__SHORT EXERCISE__. Please rescale these items: copy every line of them again, multiplying only the x and y click coordinates in the answers by 2.6 and rounding each result to a whole number, with halves rounded up. Keep all other text and numbers unchanged, and leave the pictures out.
++++ DATASET RECORDS
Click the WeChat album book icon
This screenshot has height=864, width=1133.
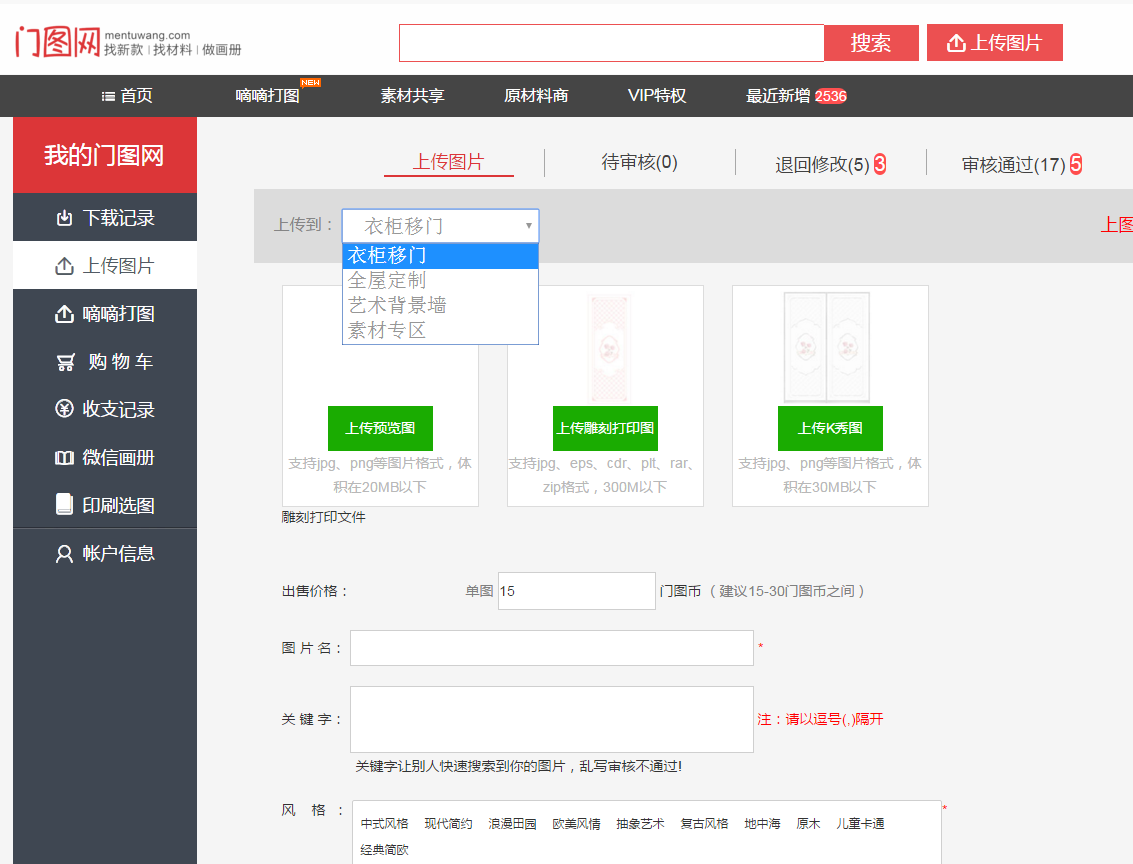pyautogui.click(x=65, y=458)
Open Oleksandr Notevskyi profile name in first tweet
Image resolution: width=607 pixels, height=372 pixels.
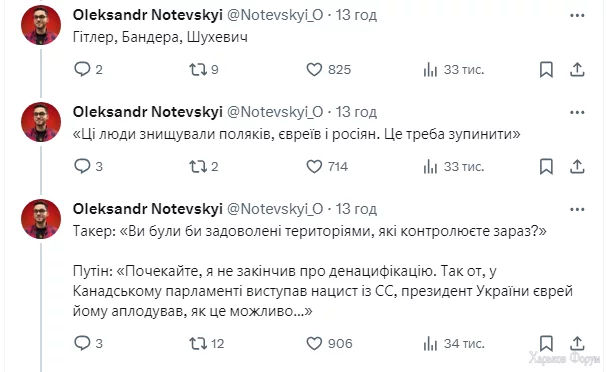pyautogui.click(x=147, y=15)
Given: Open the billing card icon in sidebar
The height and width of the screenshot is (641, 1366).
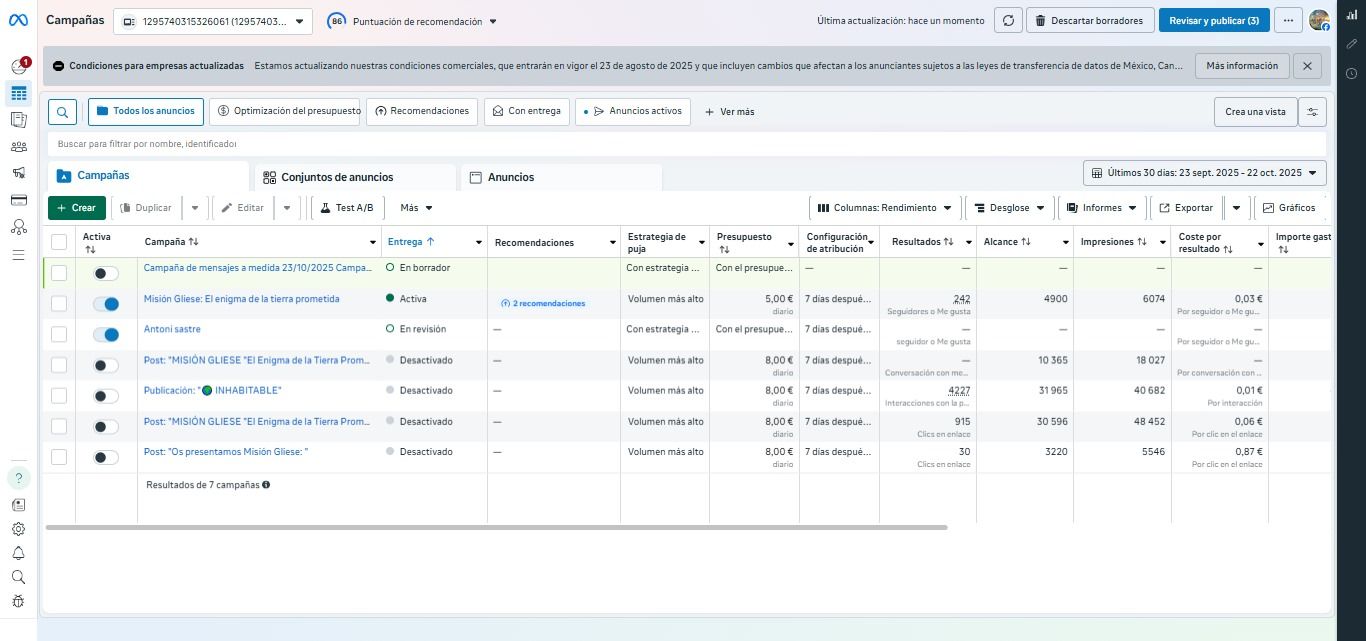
++++++++
__SOLUTION TO THIS PROBLEM__.
Click the WeChat album book icon
This screenshot has height=864, width=1133.
pyautogui.click(x=169, y=1191)
Open Oleksandr Notevskyi profile name in first tweet
Image resolution: width=607 pixels, height=372 pixels.
pyautogui.click(x=382, y=39)
Given: Open the billing card icon in sidebar
The height and width of the screenshot is (641, 1366).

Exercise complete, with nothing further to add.